Pixel coordinate grounding data
/---
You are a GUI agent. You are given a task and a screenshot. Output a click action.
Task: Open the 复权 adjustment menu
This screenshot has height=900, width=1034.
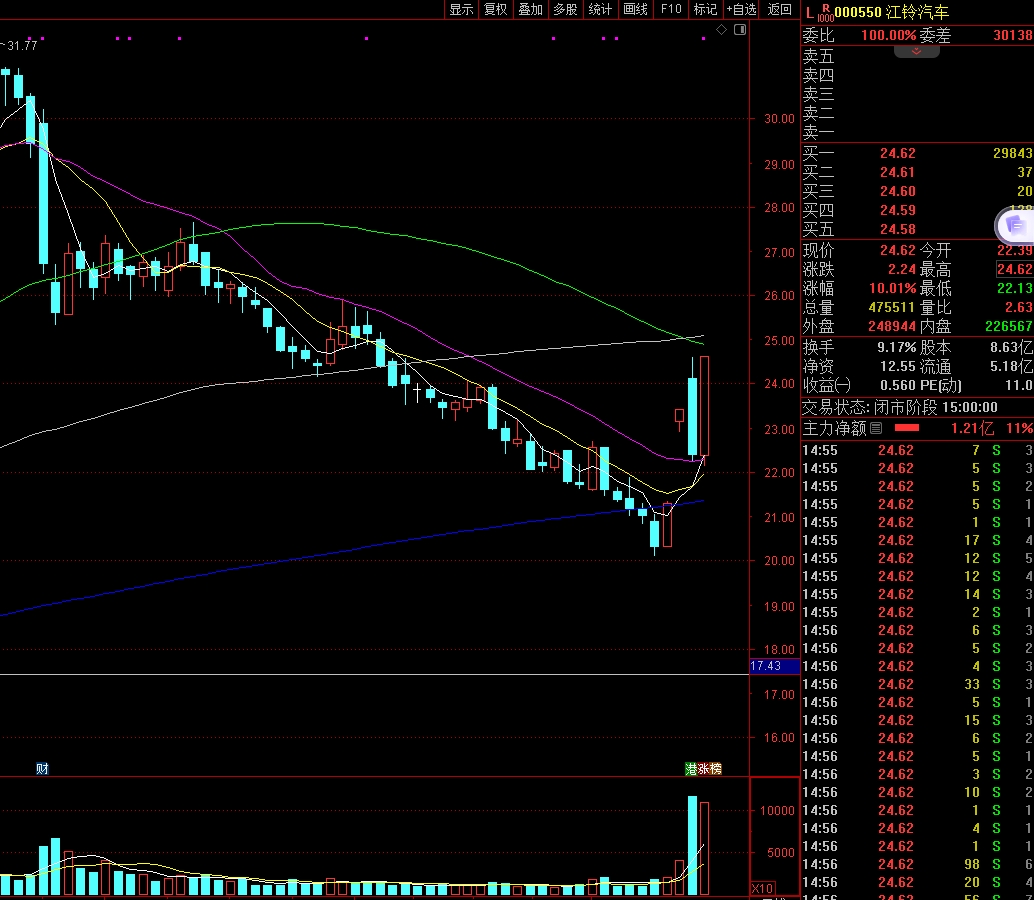pyautogui.click(x=495, y=9)
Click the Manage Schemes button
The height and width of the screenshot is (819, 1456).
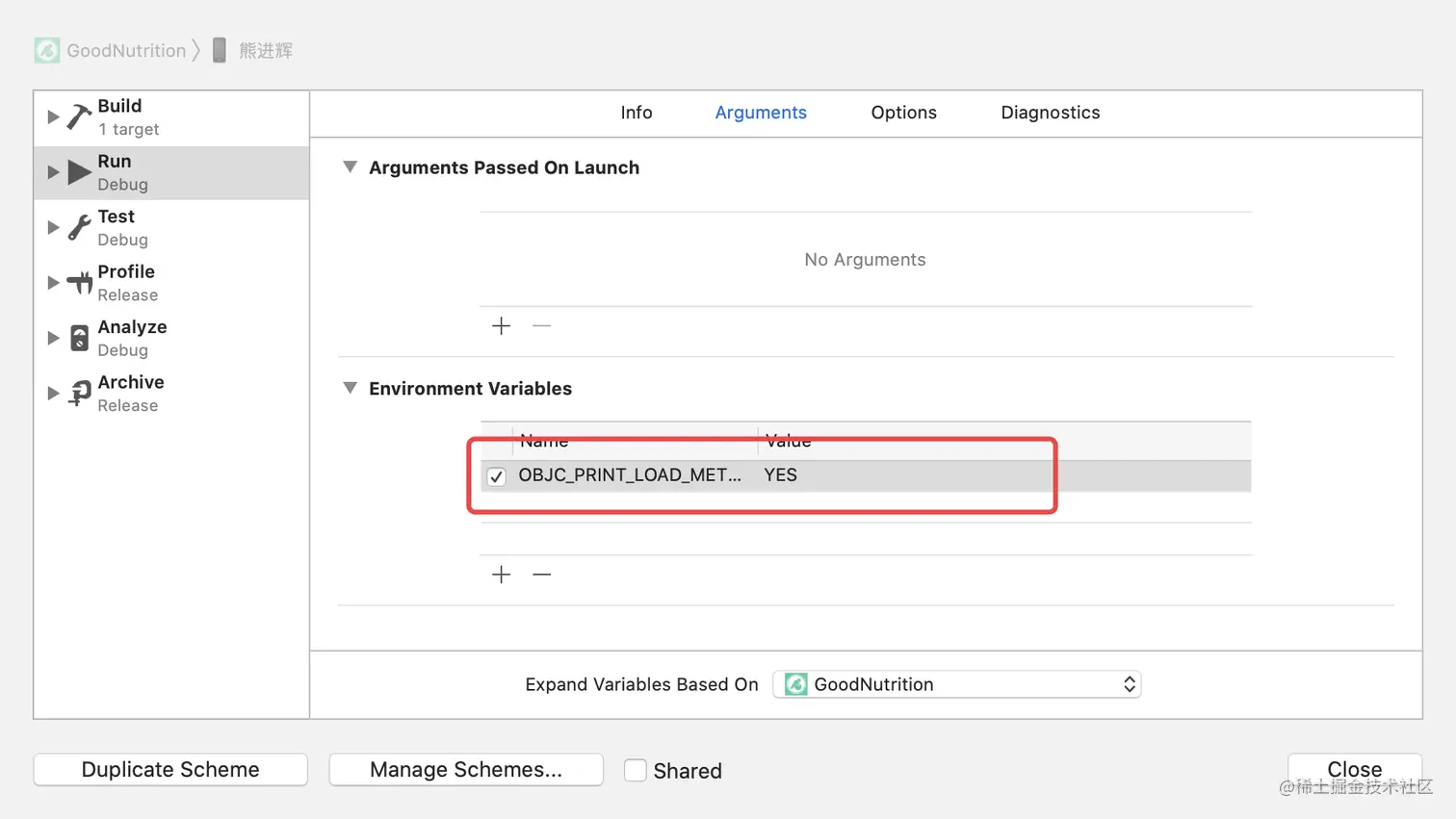(x=466, y=770)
\---
▶ [Your goal]: What is needed is an exact repetition of every line from the line with "This screenshot has height=900, width=1034." to the end of the data above, both ends included, with no pictures.

▶ [Result for this task]:
This screenshot has height=900, width=1034.
pyautogui.click(x=495, y=9)
Click the Manage Schemes button
The height and width of the screenshot is (819, 1456).
(x=466, y=770)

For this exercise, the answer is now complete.